Mapman - you talk like the engineers at the larger high-end audio companies are gods and somehow know all. Could not be further from the truth. If these guys were really that good, particularly with digital design, they would have much better jobs in the computer industry and get stock options from Apple etc.. They would not be at small companies doing low-volume consumer audio.......
This perception that the manufacturers know what they are doing in every aspect of the design is a myth. There are a few really good designers out there however, but even they are not good at everything.....
I wish I could mark this up in neon and have it permanently attached at the top of every page.
Steve knows what he's talking about here folks.
There are a handful of truly brilliant designers in the industry. And, every once in awhile, the industry gets a little "lucky" when someone with experience that goes way beyond the needs of audio decides to contribute their unique skills. But even then, there are areas that can be improved in their designs.
But the idea that the worlds best engineers are designing audio equipment should be laid to rest.
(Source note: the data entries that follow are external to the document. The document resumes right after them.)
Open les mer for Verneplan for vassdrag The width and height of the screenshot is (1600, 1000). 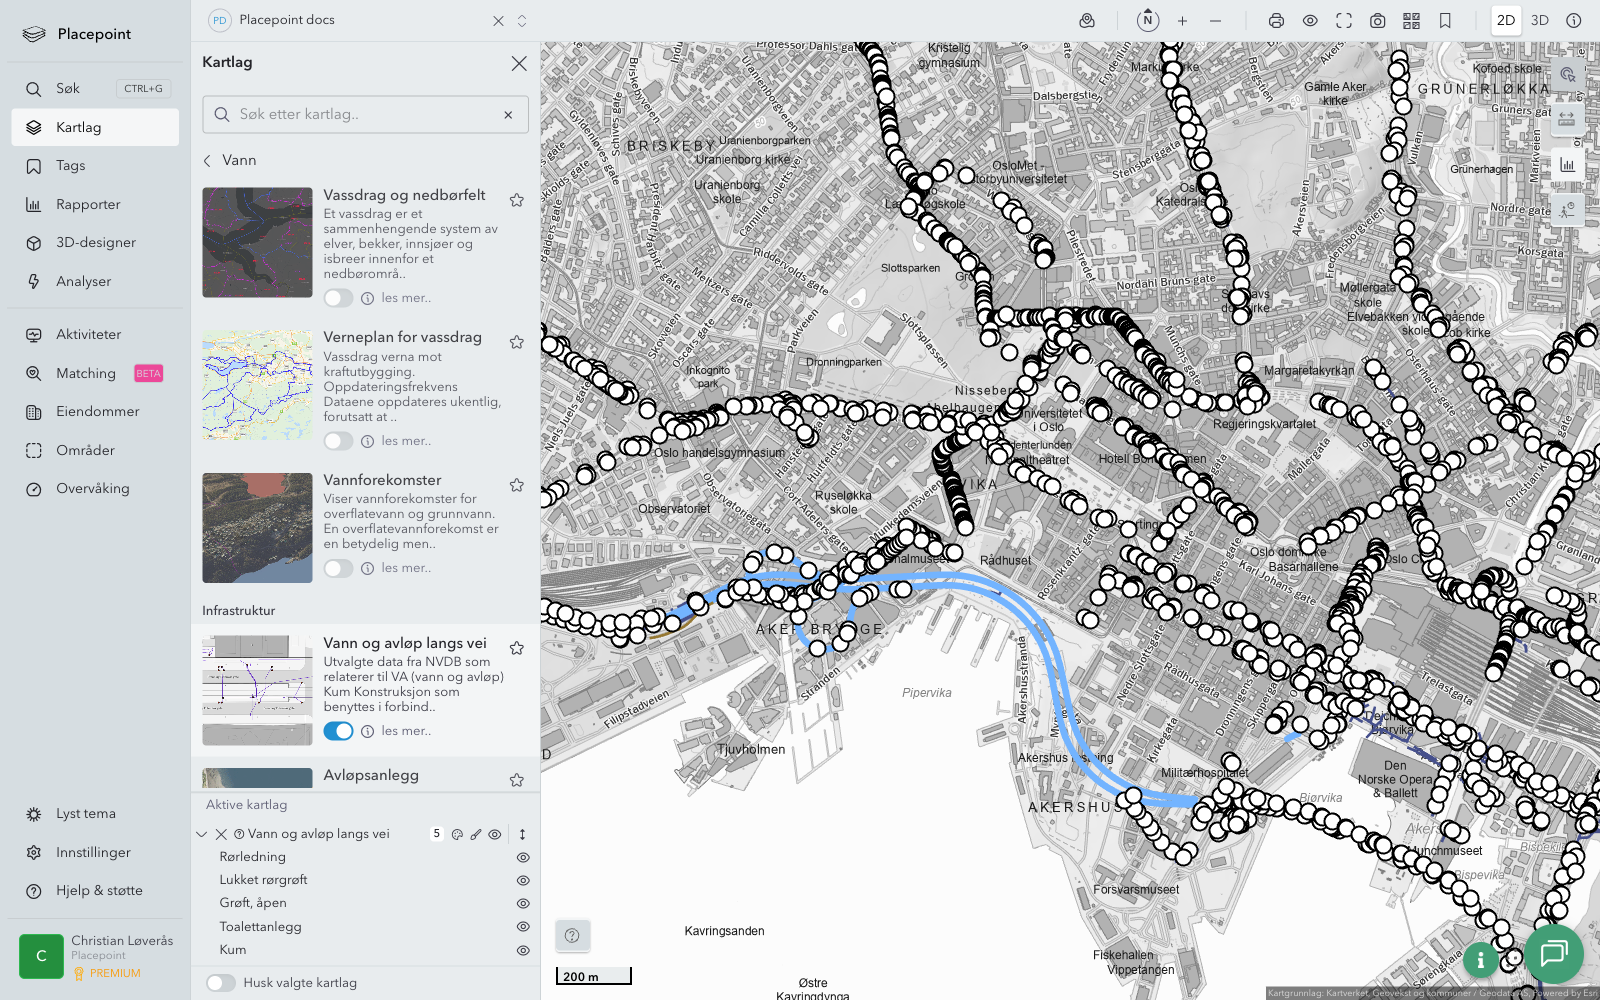point(406,441)
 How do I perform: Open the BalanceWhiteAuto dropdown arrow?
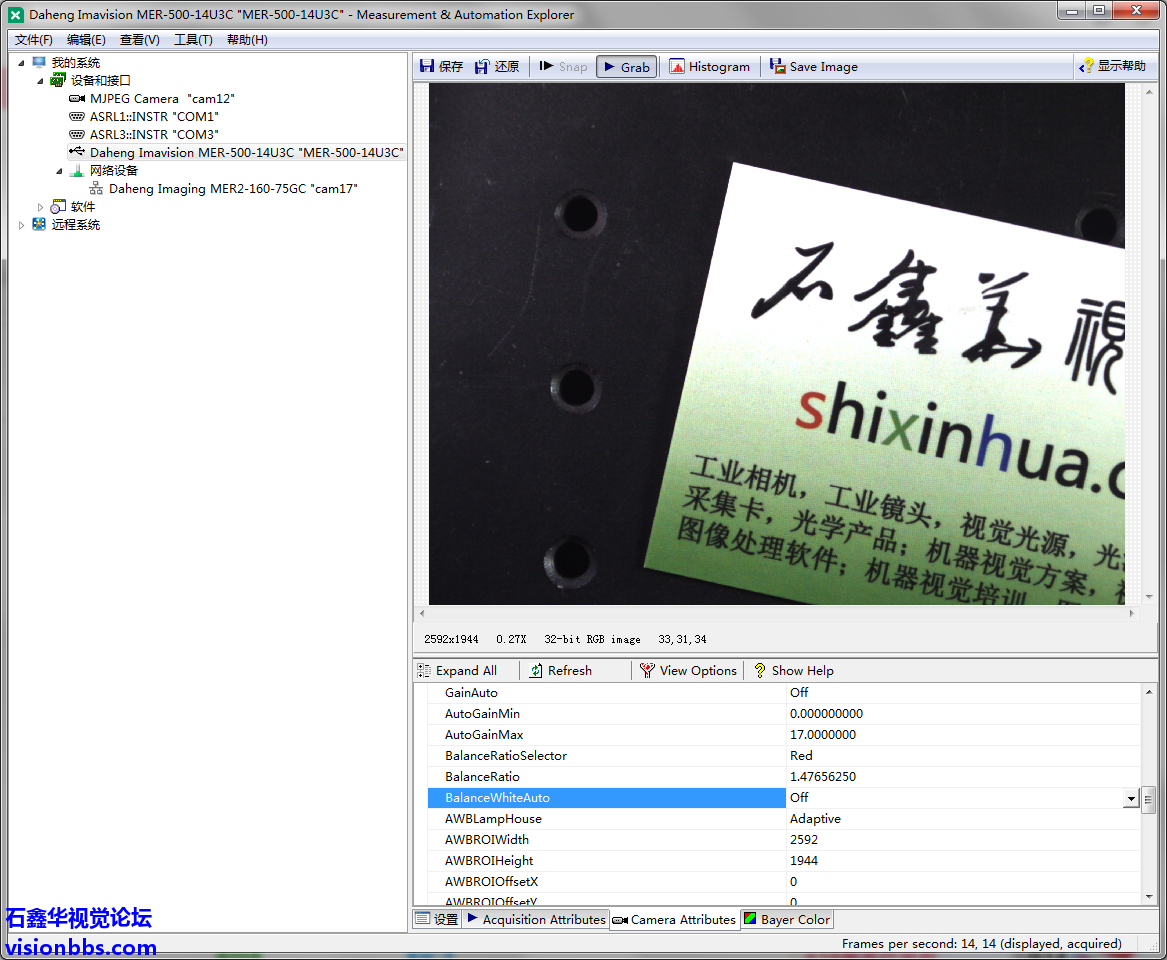(x=1131, y=798)
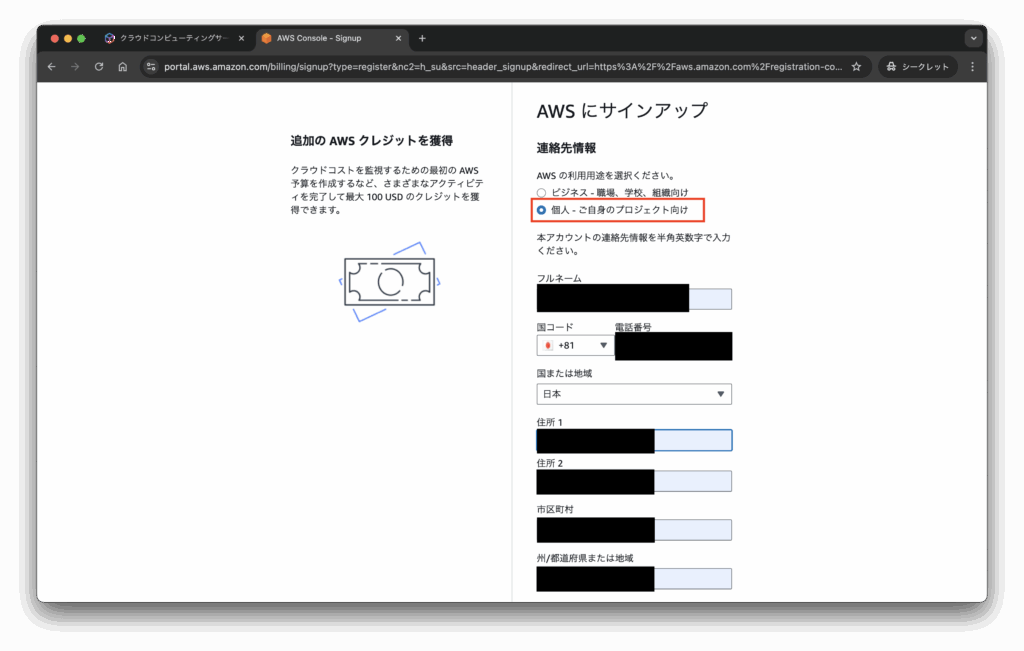Open a new browser tab
The image size is (1024, 651).
tap(422, 38)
I understand how all of the marketing hype (B.S.) and the pricing on a lot of this gear would give that impression. But it just isn't true.
Yes, there are a few world class designers out there. But they are the exception, not the rule.
(by the way, we don't own anything made by Steve. We're just agreeing with him whole heartedly. Our own system was chosen first based on competent design principles and from designers who do have experience well beyond high end audio. And then it was modified with contributions from a variety of other professionals outside the audio industry but with expert knowledge in specific areas of interest to us.)